Le côté humain n’a pas été simple lui non plus…
“Comme je l’ai précisé, la saison 2019/2020 a été la plus compliquée hors de la piste. J’ai perdu mon père deux semaines avant le meeting de Shanghai et nous avons appris le décès de Gary Khor cinq jours seulement après la finale. Gary était un vétéran du sport auto et il faisait partie de l’organisation depuis trois ans. Son décès a été un vrai choc pour nous tous. On a connu la joie sur la piste et la douleur en dehors. C’est donc un sentiment mitigé. Je tiens à rendre hommage à la qualité de tout le staff de l’Asian Le Mans Series.”
Le championnat s’est renforcé dans la région asiatique ?
“L’objectif reste de faire de l’Asian Le Mans Series la série Endurance de référence en Asie et être le fer de lance de la pyramide ACO. Cela fait maintenant cinq ans que je suis à la tête de la série. Il a fallu redonner la confiance qui n’était plus là. Avec la prise de mesures importantes, on a regagné la confiance des gens.”
Avoir de plus en plus d’équipes asiatiques est quelque chose qui doit vous ravir ?
“Plus de 90% des équipes GT viennent d’Asie et 25 à 30% sont en prototypes. La série s’internationalise en Asie et devient clairement une série que les acteurs veulent gagner. L’Asian Le Mans Series va au-delà de l’invitation pour Le Mans. Philip Di Fazio, team principal de HubAuto Corsa (équipe titrée en GT, ndlr) m’a dit que c’était le championnat le plus difficile qu’il ait eu à gagner. Pour la première fois, nous avions une équipe japonaise en LMP2 (K2 Uchino Racing, photo) et j’en suis ravi. On est là aussi pour créer des ponts.”
L’Asian Le Mans Series n’est plus seulement une série uniquement pour espérer aller au Mans ?
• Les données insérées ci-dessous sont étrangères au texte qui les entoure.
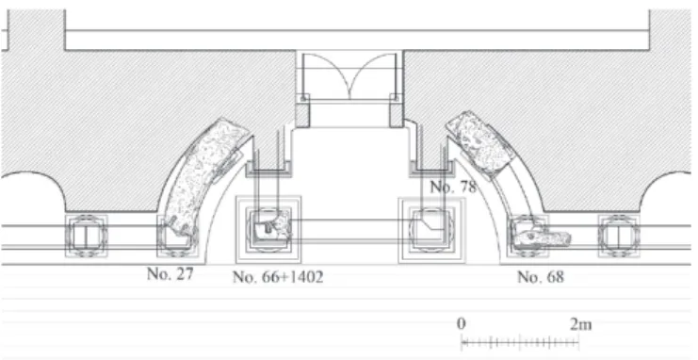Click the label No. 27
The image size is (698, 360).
click(170, 273)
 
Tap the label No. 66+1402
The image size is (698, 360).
click(278, 277)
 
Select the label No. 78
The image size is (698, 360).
click(453, 187)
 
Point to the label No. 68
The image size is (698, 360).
click(541, 277)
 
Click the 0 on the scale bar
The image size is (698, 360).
click(462, 324)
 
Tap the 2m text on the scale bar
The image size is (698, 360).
click(581, 324)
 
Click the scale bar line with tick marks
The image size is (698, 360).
click(519, 343)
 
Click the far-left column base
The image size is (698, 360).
click(87, 236)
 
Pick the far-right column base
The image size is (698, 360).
click(619, 236)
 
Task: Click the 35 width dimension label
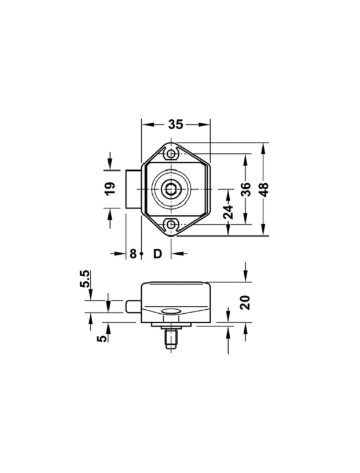point(175,124)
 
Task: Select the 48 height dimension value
point(265,189)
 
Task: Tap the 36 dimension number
point(246,189)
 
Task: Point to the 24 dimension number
point(228,212)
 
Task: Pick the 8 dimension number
point(133,254)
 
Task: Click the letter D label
point(157,254)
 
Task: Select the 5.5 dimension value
point(85,280)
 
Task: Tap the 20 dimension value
point(245,302)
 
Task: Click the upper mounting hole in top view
point(171,155)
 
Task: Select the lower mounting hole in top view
point(171,225)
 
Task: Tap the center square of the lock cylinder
point(171,189)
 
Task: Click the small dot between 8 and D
point(141,254)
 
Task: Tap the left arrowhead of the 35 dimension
point(145,124)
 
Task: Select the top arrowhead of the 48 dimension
point(265,147)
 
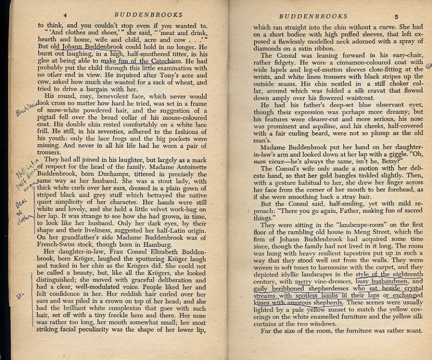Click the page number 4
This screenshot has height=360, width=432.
[x=65, y=15]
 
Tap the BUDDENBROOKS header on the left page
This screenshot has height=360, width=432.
[x=142, y=15]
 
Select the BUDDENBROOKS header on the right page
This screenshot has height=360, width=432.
[x=313, y=16]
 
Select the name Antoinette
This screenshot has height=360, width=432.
[x=191, y=165]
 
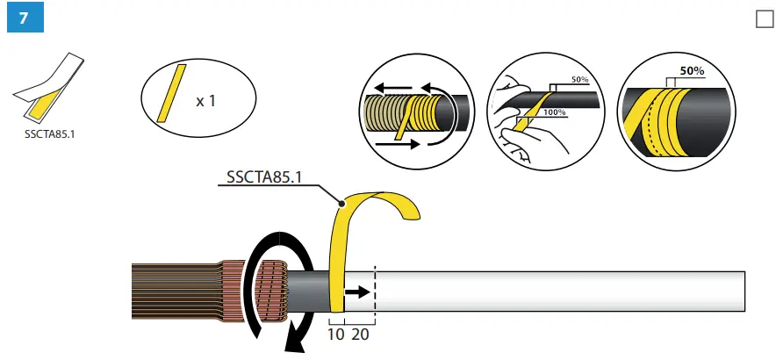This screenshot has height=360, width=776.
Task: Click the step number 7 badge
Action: click(23, 20)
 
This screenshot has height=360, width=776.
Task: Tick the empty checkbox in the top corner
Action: click(764, 19)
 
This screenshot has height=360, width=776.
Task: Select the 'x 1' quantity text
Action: click(206, 101)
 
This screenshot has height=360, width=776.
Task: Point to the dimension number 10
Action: click(335, 334)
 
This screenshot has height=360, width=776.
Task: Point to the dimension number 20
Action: click(360, 334)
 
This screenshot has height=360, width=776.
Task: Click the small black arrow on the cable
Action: click(356, 293)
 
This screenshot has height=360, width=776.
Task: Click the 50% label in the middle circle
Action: click(580, 80)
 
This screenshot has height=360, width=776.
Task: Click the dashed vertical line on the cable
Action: click(376, 294)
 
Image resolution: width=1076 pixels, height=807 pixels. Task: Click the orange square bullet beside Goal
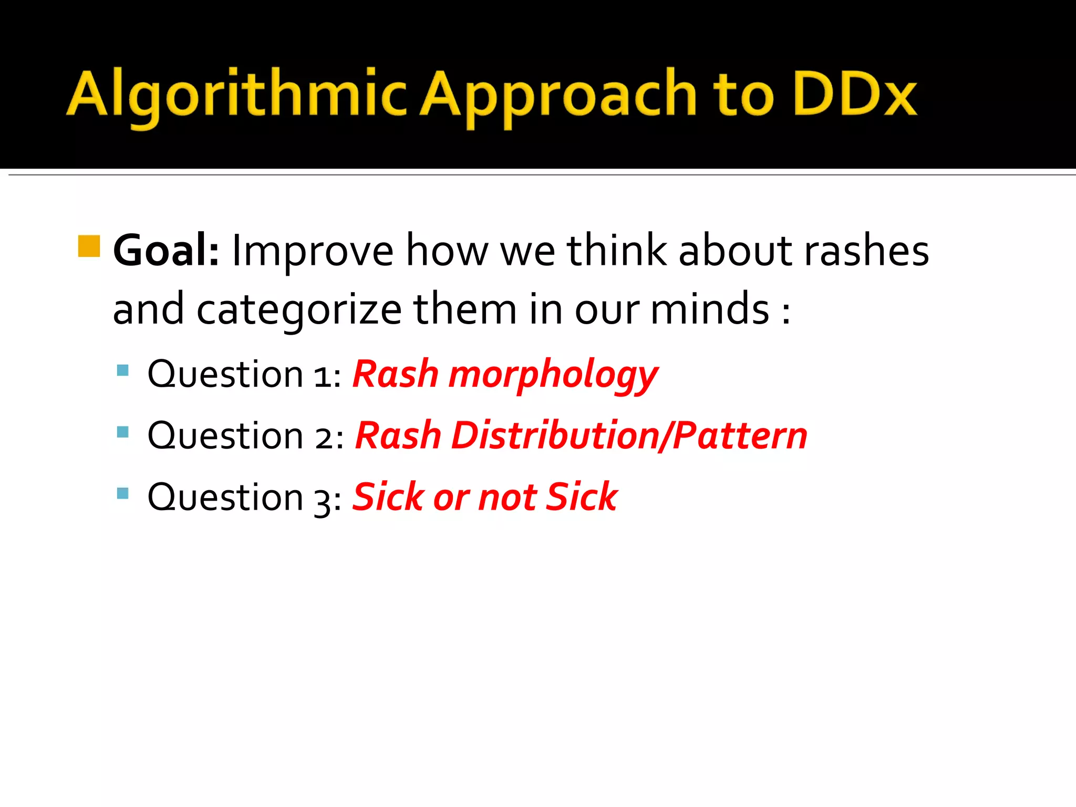coord(89,246)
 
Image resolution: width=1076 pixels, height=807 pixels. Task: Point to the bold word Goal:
coord(166,251)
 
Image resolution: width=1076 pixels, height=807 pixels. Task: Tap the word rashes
coord(866,251)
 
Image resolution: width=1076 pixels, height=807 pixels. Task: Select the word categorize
coord(299,310)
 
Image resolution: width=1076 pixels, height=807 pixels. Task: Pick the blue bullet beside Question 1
coord(123,370)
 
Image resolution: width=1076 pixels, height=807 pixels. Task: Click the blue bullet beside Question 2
coord(123,432)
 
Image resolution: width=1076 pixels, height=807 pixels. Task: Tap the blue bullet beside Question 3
coord(123,493)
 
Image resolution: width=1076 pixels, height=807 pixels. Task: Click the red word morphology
coord(553,375)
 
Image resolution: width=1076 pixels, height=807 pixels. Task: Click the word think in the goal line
coord(617,251)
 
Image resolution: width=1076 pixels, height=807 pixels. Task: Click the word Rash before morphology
coord(395,374)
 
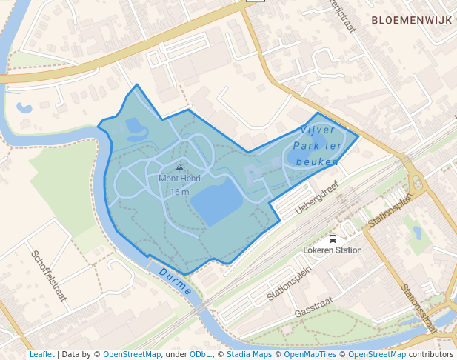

“L’intérêt pour les équipes de faire du business est clairement là. Des écuries ont besoin d’être en piste 12 mois par an. Avec Pierre Fillon (président de l’ACO, ndlr), la mission est de faire grandir le championnat le plus possible.”
Il faut s’attendre à des modifications ?
“On ne pourra rester indéfiniment à quatre épreuves, mais tout sera fait en concertation avec nos équipes qui sont nos clients. Aller vers de nouveaux pays ? On l’a fait cette année avec l’Australie. Il faut aussi gérer la contrainte logistique, mais aussi météorologique. Les terrains de jeu sont importants, mais il faut du temps et surtout ne pas se précipiter. Si on veut offrir de beaux tracés, il faut de belles infrastructures. On ne peut pas rouler n’importe où. On fréquente les meilleures pistes Grade 2 et les Grade 1. Aller à Suzuka est une très bonne chose. C’est d’ailleurs au Japon qu’on débutera fin novembre. L’annonce a été faite fin décembre et le reste du calendrier sera publié dès que possible.”
Le fait que les 24 Heures du Mans soient reportées en septembre changent vos plans ?
“Le plus important était de repositionner les 24 Heures du Mans, ce qui a été fait. Le calendrier 2020/2021 sera sous réserve de l’évolution sanitaire qui reste la priorité. Nous devons garder la confiance et toute l’équipe travaille pour débuter la saison à Suzuka fin novembre. Nous restons solidaires de la situation globale.”
Comment travaille votre équipe dans cette période compliquée ?
“L’équipe est éparpillée aux quatre coins du monde. Pour nous, le télétravail est la norme car c’est comme cela qu’on fonctionne toute l’année. On reste une petite équipe, mais très flexible. Les personnes sont en France, Malaisie, Singapour, Australie, Angleterre, Macao et Chine. On avance comme prévu tout en travaillant sur des plans B si le besoin devait s’en faire sentir. Il faut anticiper car malheureusement les championnats WEC et ELMS ont déjà été touchés par des reports.”